A great deal of modern music, particularly in the mainstream, centres around the topic of sex. Even if it’s not explicit, you don’t have to dig too deep to notice the theme of sex is absolutely everywhere. Whilst this is completely fine and healthy (after all, sex sells), this inevitably raises issues around consent and rape culture.
A trigger warning – rape culture, and discussion of associated lyrics.
The outraged reaction to Robin Thicke’s ‘Blurred Lines’ is well and truly over now, after countless of articles have proved its damaging effects and the song has been banned in several venues. But the lack of mainstream songs that promote healthy, consensual sex is a problem that unfortunately remains. Some may argue that songs shouldn’t be read into too deeply, but these subliminal – or not so subliminal – messages in songs do have an impact. Mainstream music is influenced by societal norms but also has the power to challenge these same values. Of course, we don’t usually think about this when we’re in Jesters singing along to a catchy song. But for many people these lyrics can be triggering, and if we do disregard and even sing along to problematic lyrics, we’re condoning the ideologies embedded in them and therefore perpetuating the problem.
Now let’s get on to some examples of songs with some serious consent issues. Jason Derulo’s track ‘Talk Dirty To Me’, which is controversial for its promotion of cultural hegemony and sexism, also decides that communicating about sex just isn’t that hot. Derulo claims that he knows ‘what the girl them want’, despite any language barriers and the chorus line ‘Been around the world, don’t speak the language / But your booty don’t need explaining’ strongly implies that these women don’t get a say in what they want. Objectification aside, the song doesn’t advocate healthy communication which is crucial for enthusiastic consent.
Another culprit is Enrique Iglesias’ ‘Tonight (I’m F***** You)’ or its accompanying clean edit ‘Tonight (I’m Lovin You)’, which admittedly is less predatory after the name change. But the original lyric ‘tonight I’m f****** you’ repeated countless of times is particularly sexually aggressive, and doesn’t leave much room for protest. The crux of the problem is that sex isn’t being proposed in this song, it’s being demanded. And then we have Maroon 5’s ‘Animals’ featuring the line ‘Baby, I’m preying on you tonight’, in which ‘hunting’ women is excused by the fact he’s just an ‘animal’ who can’t control himself. His ‘prey’ is clearly not keen to be tracked down by her stalker; ‘Maybe you think that you can hide / I can smell your scent from miles’.

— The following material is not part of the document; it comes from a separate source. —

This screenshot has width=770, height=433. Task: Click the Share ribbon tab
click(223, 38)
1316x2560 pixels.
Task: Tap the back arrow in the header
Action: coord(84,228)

Even the popular Christmas anthem ‘Baby It’s Cold Outside’, that features in the adorable family film ‘Elf’, is actually just plain terrifying. The back and forth of ‘ I’ve got to get home’ and manipulative replies such as ‘What’s the sense in hurting my pride?’ and ‘How can you do this thing to me?’ is truly awful. And the icing on the creepy Christmas cake is the ominous question left hanging; ‘Say, what’s in this drink?’. So not only does the man in the song refuse to let the woman leave but he also seems to spike her drink. Definitely not cool.
But there is a bright side…
Despite the overwhelming amount of problematic songs, there are those that do promote consent. The Katy Perry classic ‘Teenage Dream’, ‘Let’s go all the way tonight / No regrets, just love’, is pretty harmless in its suggestion of sex in which no one ends up regretting anything. And Beyonce’s ‘Drunk In Love’ featuring Jay Z, despite its very troubling reference towards the end, is essentially a graphic song about consensual sex between two adults. In general, duets about sex tend to be pretty good for consent, as both parties get to express their desires in the song.
And in a fairly surprising turn of events Jason Derulo’s new song ‘Want You To Want Me’ also promotes consent through the chorus line ‘Girl, you’re the one I want to want me / And if you want me, girl, you got me’. Not only is sex being proposed not demanded, but the song actually focuses on the thrill of mutual desire. The imaginary woman in the scenario even gets a voice (kinda) in order to give verbal consent; ‘And you whisper in my ear, “Baby, I’m yours”.’ Not perfect, but progress nonetheless. Another healthy example is The 1975’s single ‘Sex’, which came out last year. Aside from being uplifting, catchy and addictive, it also features lyrics such as ‘she said use your hands and my spare time’, showing that the other party is an active participant in the sex. And the repeated line ‘you said no’ demonstrates that she has a voice in order to withdraw her consent.
So despite was Nickleback says, sex is always a question and it’s time that songs about sex portray this. Sex is one of the most exciting and timeless song topics, and I’m definitely not pushing for censorship or less explicit songs. But we need to be aware of how mainstream music may be influencing our ideologies, and refuse to turn a blind eye to songs that are just plain creepy.